STORED DATA
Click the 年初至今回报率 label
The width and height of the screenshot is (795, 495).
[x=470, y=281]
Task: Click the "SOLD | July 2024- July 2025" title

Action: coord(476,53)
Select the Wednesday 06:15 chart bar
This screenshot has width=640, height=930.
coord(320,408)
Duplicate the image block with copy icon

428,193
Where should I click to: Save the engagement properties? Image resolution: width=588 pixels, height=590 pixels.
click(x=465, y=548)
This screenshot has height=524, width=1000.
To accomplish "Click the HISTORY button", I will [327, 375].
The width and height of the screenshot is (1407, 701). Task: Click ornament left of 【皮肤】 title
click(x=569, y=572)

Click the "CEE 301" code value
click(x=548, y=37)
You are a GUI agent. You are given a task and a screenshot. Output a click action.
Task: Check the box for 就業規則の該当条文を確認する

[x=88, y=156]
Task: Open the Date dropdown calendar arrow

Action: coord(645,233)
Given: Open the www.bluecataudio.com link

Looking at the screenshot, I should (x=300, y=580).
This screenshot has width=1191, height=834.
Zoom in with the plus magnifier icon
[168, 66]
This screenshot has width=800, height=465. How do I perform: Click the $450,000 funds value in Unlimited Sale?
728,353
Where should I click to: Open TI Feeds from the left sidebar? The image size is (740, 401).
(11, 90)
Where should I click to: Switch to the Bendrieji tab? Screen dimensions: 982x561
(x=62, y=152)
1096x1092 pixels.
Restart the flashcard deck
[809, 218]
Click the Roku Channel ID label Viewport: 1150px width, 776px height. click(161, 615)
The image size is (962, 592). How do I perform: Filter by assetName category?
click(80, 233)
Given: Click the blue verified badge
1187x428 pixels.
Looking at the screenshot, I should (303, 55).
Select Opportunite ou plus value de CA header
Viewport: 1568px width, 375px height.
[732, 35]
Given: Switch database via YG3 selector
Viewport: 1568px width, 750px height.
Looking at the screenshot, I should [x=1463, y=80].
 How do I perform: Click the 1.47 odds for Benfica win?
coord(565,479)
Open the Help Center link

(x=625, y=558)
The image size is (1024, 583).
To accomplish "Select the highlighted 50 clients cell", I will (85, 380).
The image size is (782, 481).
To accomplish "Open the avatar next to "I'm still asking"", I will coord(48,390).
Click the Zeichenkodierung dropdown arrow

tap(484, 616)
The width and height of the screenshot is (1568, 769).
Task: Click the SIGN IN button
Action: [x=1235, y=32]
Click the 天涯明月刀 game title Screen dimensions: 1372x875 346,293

WHAT TO DO
Reproduce each line of the records in which the string "label" appears.

RESULT
Click the 年初至今回报率 label
Click the Roku Channel ID label Viewport: 1150px width, 776px height. click(161, 615)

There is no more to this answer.